- **WHAT YOU WILL DO**: Below are the records; tally the lines in them that include the word "target" and reply with the number alone.

Stored data
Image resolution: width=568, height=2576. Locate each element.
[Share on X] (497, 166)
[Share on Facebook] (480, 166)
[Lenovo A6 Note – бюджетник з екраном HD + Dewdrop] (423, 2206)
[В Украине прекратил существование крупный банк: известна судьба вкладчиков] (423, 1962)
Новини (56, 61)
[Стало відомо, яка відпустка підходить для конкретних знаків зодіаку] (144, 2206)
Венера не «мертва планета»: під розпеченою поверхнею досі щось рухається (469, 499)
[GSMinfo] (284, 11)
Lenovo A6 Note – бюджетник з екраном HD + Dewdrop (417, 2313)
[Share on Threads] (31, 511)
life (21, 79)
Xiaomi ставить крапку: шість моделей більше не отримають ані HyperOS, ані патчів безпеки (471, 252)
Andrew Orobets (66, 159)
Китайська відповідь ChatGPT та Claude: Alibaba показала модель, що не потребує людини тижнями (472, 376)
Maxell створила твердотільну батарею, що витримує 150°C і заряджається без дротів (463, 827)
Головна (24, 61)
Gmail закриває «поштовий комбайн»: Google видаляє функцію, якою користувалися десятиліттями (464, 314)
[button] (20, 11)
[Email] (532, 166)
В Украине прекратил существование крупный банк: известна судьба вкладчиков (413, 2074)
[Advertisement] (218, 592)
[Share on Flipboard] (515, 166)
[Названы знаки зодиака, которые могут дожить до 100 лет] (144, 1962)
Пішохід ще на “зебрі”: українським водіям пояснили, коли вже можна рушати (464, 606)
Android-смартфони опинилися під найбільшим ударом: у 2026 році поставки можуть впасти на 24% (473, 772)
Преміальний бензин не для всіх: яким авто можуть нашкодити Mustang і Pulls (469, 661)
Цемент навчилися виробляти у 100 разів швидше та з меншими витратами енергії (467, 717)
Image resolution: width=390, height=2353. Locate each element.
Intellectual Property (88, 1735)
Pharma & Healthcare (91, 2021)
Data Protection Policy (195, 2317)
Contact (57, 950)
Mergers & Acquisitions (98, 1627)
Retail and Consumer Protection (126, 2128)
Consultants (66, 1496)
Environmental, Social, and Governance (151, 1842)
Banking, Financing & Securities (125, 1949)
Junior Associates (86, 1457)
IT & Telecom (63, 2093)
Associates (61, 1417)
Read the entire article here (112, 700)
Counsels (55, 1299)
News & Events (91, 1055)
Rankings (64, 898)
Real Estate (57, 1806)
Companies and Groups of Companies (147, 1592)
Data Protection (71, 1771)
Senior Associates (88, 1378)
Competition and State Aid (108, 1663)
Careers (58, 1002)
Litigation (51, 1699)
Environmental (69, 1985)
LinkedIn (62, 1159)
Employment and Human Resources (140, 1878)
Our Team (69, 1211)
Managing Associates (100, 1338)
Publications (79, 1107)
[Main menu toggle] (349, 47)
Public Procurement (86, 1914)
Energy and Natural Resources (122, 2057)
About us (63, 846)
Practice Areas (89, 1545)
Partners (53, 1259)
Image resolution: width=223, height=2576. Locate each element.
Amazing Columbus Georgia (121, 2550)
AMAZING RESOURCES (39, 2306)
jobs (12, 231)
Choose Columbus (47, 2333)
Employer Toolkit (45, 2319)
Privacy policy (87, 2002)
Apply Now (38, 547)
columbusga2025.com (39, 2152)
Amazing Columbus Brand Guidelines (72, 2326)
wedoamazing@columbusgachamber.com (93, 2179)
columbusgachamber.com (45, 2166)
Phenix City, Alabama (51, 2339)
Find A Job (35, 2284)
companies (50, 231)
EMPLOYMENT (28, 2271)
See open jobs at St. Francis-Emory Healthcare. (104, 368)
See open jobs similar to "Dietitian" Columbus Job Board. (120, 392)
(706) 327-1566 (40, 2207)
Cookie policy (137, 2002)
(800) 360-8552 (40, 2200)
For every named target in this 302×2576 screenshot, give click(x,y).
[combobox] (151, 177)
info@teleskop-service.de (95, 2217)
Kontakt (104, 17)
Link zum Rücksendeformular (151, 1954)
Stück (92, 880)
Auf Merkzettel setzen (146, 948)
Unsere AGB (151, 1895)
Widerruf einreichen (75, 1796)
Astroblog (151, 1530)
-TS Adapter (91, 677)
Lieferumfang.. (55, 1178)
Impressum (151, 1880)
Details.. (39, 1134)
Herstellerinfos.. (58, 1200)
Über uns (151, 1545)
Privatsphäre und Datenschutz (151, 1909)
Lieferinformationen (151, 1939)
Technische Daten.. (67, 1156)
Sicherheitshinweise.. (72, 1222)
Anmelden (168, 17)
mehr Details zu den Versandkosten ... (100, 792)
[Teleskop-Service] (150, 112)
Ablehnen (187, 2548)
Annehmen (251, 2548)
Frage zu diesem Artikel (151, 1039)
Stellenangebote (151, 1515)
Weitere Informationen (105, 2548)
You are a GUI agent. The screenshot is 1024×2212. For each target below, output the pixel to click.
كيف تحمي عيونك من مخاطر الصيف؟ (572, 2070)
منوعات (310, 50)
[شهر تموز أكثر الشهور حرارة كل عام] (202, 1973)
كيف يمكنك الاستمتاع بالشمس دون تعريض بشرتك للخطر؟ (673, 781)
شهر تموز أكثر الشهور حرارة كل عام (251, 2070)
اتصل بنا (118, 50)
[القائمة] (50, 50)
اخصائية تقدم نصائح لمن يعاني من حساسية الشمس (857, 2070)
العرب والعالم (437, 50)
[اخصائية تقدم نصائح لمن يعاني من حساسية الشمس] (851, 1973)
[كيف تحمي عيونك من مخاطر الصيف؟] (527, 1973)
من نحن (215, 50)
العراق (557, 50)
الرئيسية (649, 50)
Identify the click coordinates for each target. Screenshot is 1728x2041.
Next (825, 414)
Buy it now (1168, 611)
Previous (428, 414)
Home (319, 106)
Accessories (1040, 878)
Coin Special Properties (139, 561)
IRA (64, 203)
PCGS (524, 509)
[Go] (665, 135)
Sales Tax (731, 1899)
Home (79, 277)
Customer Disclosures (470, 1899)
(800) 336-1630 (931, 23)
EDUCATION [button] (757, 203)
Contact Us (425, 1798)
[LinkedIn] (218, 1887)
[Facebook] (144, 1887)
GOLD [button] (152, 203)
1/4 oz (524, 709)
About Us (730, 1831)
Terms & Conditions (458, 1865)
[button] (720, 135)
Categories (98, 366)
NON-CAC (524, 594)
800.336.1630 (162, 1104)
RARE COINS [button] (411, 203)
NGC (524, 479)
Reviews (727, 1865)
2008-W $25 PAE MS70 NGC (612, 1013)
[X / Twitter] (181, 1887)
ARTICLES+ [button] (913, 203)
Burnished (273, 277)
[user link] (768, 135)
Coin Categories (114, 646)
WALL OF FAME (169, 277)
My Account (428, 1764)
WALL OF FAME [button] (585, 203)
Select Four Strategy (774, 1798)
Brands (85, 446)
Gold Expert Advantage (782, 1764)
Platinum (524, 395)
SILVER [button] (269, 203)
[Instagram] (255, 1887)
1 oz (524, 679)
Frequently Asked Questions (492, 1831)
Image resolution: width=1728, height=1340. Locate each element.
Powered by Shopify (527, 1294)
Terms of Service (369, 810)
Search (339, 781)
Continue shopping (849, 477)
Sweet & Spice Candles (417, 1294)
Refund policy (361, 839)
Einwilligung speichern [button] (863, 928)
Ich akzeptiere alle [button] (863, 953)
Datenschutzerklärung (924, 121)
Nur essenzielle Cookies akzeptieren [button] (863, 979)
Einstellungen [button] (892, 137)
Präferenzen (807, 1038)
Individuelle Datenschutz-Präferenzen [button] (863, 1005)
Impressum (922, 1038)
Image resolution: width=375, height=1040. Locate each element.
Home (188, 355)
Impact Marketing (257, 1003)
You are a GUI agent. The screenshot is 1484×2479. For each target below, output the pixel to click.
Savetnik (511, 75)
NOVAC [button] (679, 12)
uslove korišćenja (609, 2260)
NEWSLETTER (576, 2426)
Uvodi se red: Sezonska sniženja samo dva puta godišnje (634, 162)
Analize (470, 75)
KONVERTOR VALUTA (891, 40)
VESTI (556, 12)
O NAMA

- **WRITTEN RESPONSE**: 4